Even if one ignores the controversy and assumes that, at least under specific circumstances, simple measurement methods can be as effective as their relatively more sophisticated counterparts results from past studies tend not to be directly comparable as they are based on different samples of items and participants. Thus, for instance, findings of Dawes (1979) cannot be combined with those of Fan (2008) to say that unit averaging, OLS regression, CTT, and IRT all produce identical estimates. The present study removes this shortcoming by comparing several measurement methods while keeping the set of items and participants constant. In this study we specifically investigate the effect of four measurement methods on self-efficacy in mathematics: equal weighting, principal components extraction, item response theory (IRT) estimation, and ordinal categorisation. In order to reliably isolate the effect of measurement method we use identical samples of items and subjects for each method. To our knowledge to date no other study has investigated the differential effects of measurement methods for self-efficacy in this way.

Methodology

The sample used for analytical purposes was obtained from the 2003 Program for International Student Assessment (PISA) administered by the National Center for Education Statistics (NCES). PISA is a survey of high school student literacy skills in mathematics, science, and reading. The survey is repeated every three years with a special focus on one of the three subjects in a given survey year. Mathematics was the focal subject in 2003 and 2012 PISA administrations. With PISA 2012 results due in 2014, the 2003 survey remains the latest for mathematics. The U.S. portion of PISA 2003 used in this study is a nationally representative sample, which means that any findings that are based on the sample can be generalised to the target population.

Participants

The sample consisted of 5,456 cases. Of these, 243 cases had missing values on one or more items used to measure self-efficacy. With listwise deletion this would have left us with a working sample of 5,213. Although the proportion of missing data in this case is less than 5%, which should be considered small, there are at least two major implications of listwise deletion. First, the reduction in sample size means reduction in power for our tests of hypotheses. This should not be a major issue though because n = 5,213 is large enough to provide adequate power for most methods of analysis. The second, more serious problem is that listwise deletion can result in a sample that is no longer representative of the original population unless missing data are missing completely at random (Allison, 2001). The major implication of working with an unrepresentative sample is that any findings based on such a sample cannot be generalised to the target population. In order to avoid this issue we resorted to imputation of missing data using the expectation-maximisation maximum likelihood algorithm. This method of missing data imputation is known to outperform other methods such as mean imputation, regression imputation, and listwise deletion (Young, Weckman, & Holland, 2011). Thus, after missing data imputation our final sample size remained unchanged at 5,456 cases. These cases are representative of 3,147,089 high school students that comprise the target population. Gender representation was approximately equal in the sample (Boys, 2,740; Girls 2,715; missing, 1) and the age of sampled students ranged between 15.25 and 16.33 (M = 15.83, SD = 0.29).

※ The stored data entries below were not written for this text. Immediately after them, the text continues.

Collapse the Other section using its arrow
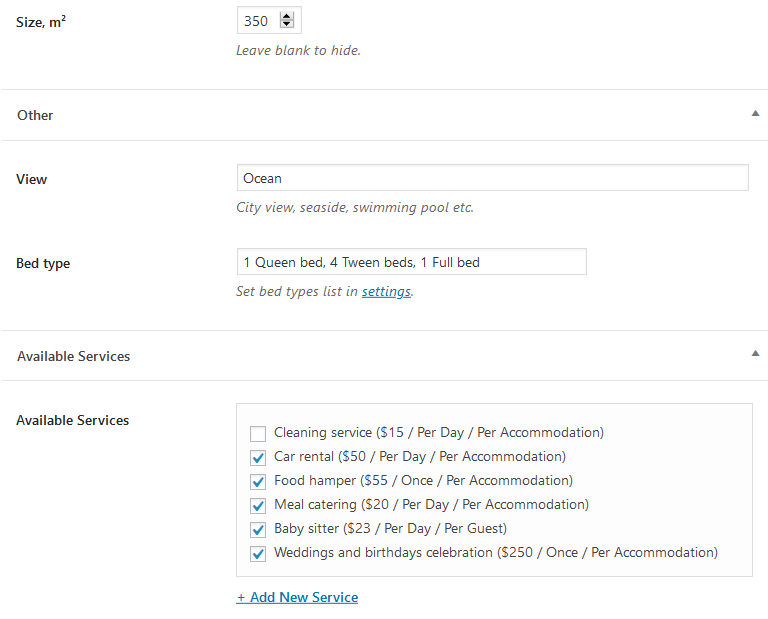 pos(755,114)
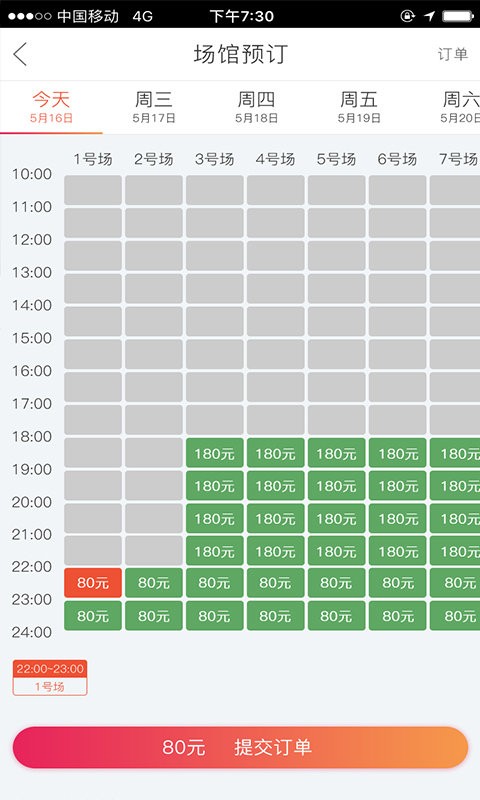
Task: Tap the back arrow icon
Action: (20, 54)
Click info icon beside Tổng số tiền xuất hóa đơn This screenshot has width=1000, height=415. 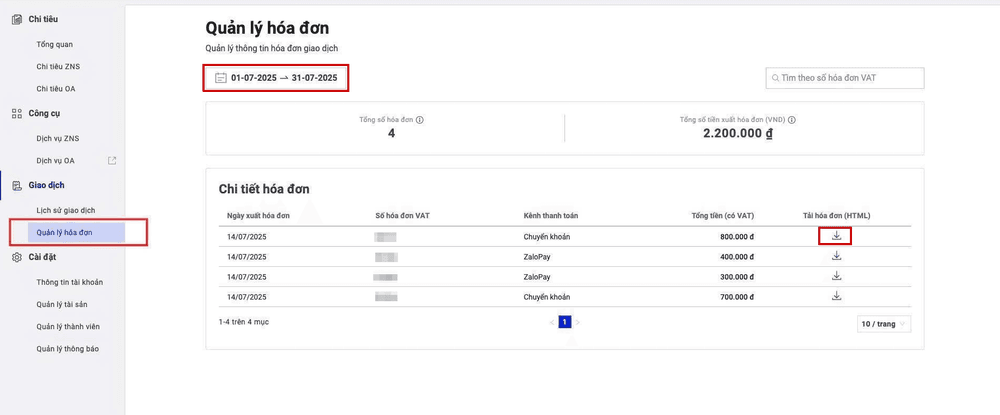pos(792,120)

Self-efficacy in mathematics

The primary measure of interest in this study is mathematics self-efficacy. In PISA 2003 this construct was measured by eight items that asked students to report their confidence in performing basic mathematical tasks, such as interpreting simple graphs and calculating percentages. A sample item for instance asked: "How confident do you feel about calculating the gas mileage of a car?" The response choices were 1 (very confident), 2 (confident), 3 (not very confident), and 4 (not at all confident). All responses were reversed in order to make higher response values indicative of more confidence. Assuming a symmetrical distribution of responses on an interval scale the expected mean for each item is 2.5.

Analytical method

We used four different methods to measure self-efficacy. In order to differentiate between them we label these as variables SE1 through SE4. The first three variables represent increasing sophistication in the measurement method whereas the fourth method represents conversion from a continuous to an ordinal scale. An explanation of these four methods follows.

SE1: Equal weights
This variable represents a linear combination of the eight items measuring self-efficacy in mathematics with each item given an equal weight. The resulting variable had the same scale as the underlying survey items. Denoting item responses with Ii the resulting variable can be expressed by the following equation.

Equation (1) (1)

SE2: Principal component extraction
This measurement of self-efficacy is similar to SE1 with the difference that the items were weighted with estimates obtained from a principal components analysis of the eight self-efficacy items. Denoting the principal analysis weight for item i by w_i, the measurement can be expressed by the following equation (Tabachnick & Fidell, 2003).

Equation (2) (2)

SE3: IRT estimation
Under this method, concepts from item response theory (IRT) were employed to fit a four category partial credit model using the eight self-efficacy items. These kind of IRT models are well suited for items with more than two response categories. Mathematically, this model can be expressed by the following equation (Masters, 1982).

Equation (3) (3)

In this expression P_xni(SE) is the probability of person n to score x on item i, SE_n is that person's latent self-efficacy, and δ_i and τ_ij are model parameters. This partial credit model was used to generate an estimate of SE_n for each person in the PISA 2003 sample (OECD, 2005; NCES, 2003).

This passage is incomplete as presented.